Retrieval more taxonomics IDs than the one present in the "prot.accession2taxid.FULL"
Hello,
I built Diamond database using;
diamond makedb --in nr.gz \ –db nr_diamond –taxonmap prot.accession2taxid.FULL –taxonnodes nodes.dmp –taxonnames names.dmp –threads 72
and run diamond blastp to get a tabular file with subject sequence id and matching taxonomic IDs. When I inspected some of the results, even there is only one matching taxonomic ID for a protein (for ex, tax ID for 'WP_119979703.1' is '2292949') in "prot.accession2taxid.FULL" and on NCBI website, I got more than one entries for some ("29523" and "2292949" for 'WP_119979703.1').

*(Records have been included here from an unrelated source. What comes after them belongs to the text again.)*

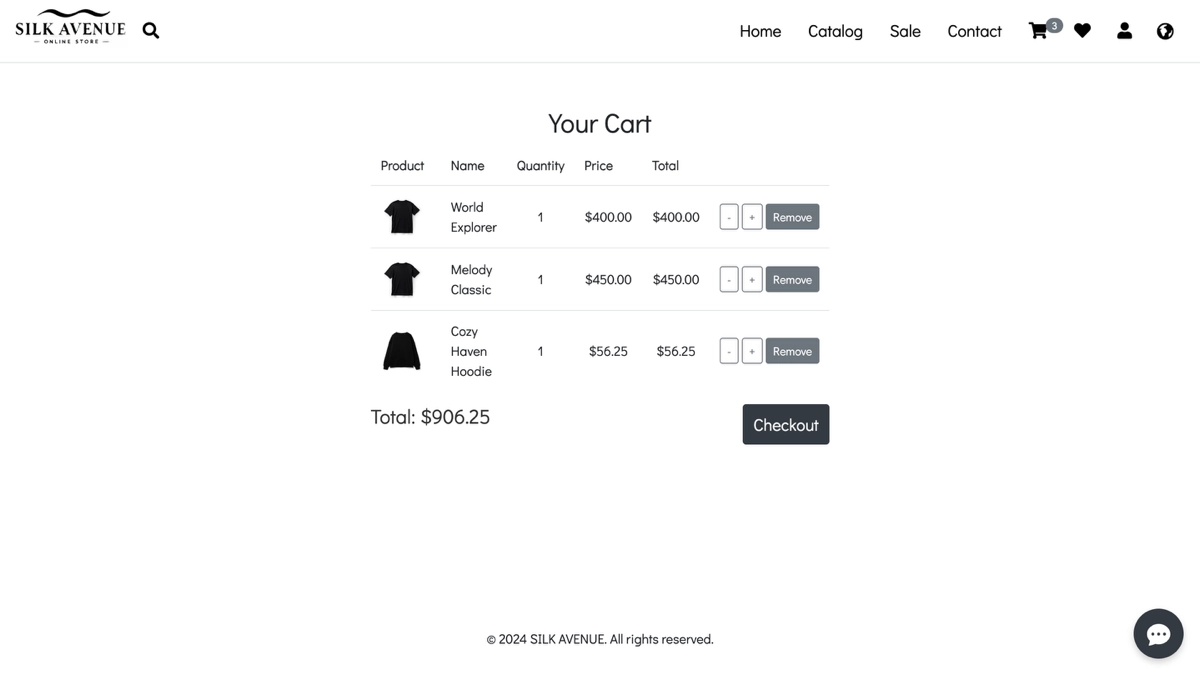Increase Melody Classic quantity

click(752, 280)
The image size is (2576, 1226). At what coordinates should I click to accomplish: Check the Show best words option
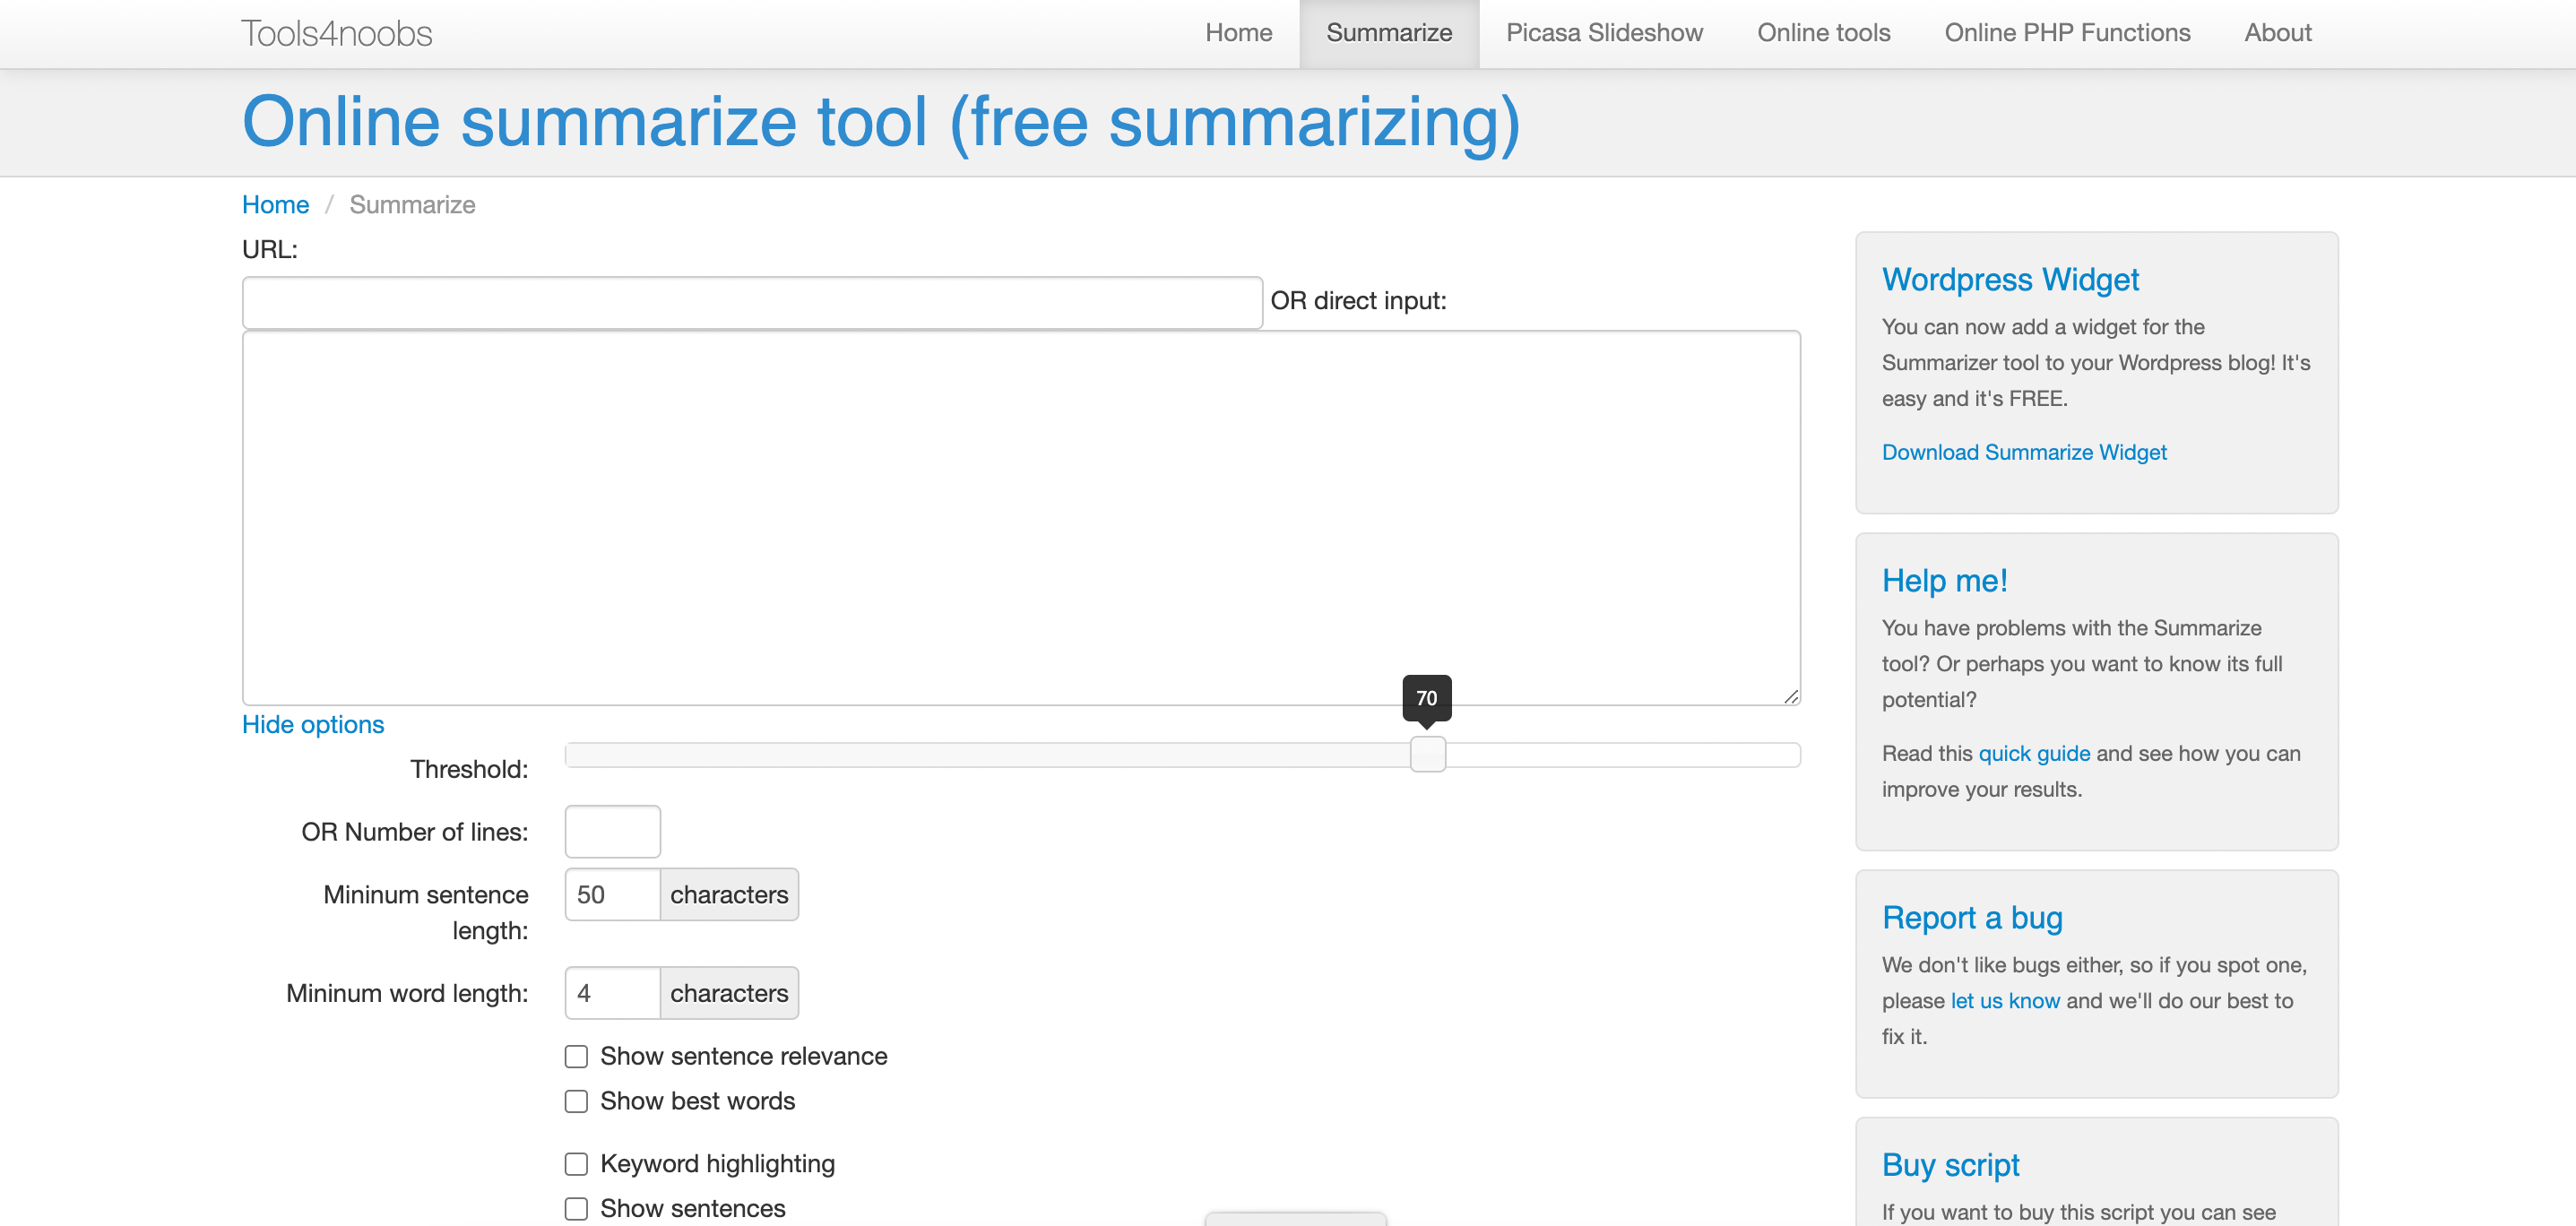576,1101
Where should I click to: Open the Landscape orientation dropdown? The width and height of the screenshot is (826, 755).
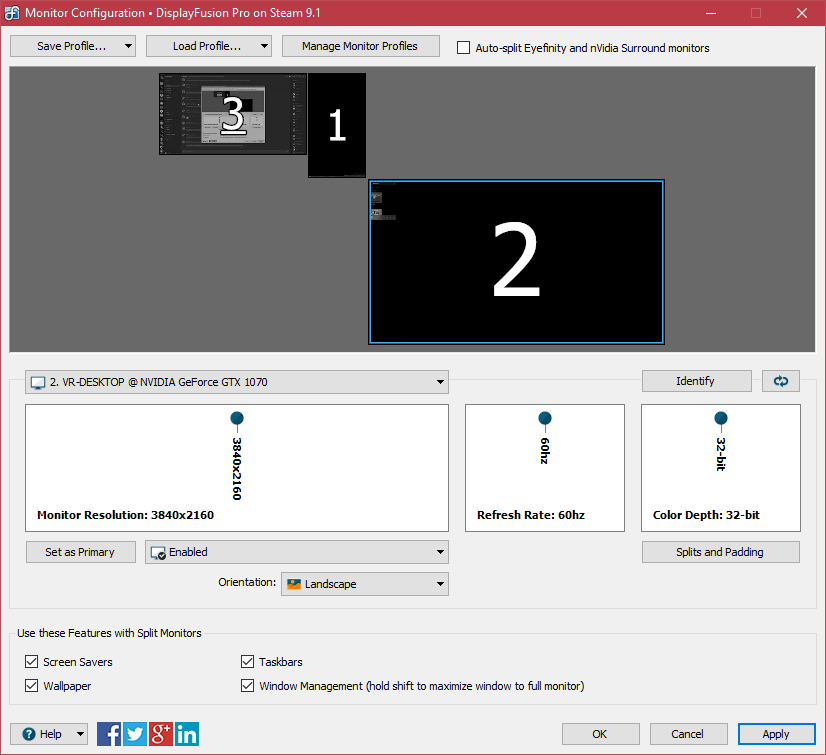[364, 584]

When I try to use MEGAN, the LCA algorithm may cause to retrieve root for most of such entries, and loosing the taxon resolution. I cannot perform manual search in"prot.accession2taxid.FULL", because it will take ages. Can you help me to understand the issue?
Best regards.
If you look up this protein with NCBI, you can see under identical proteins that there's an entry (MBO4974725.1) with taxon id 29523. These entries are merged if you use the NR database. I don't have a good solution for this at the moment. Would an option to ignore all taxids above species rank help you?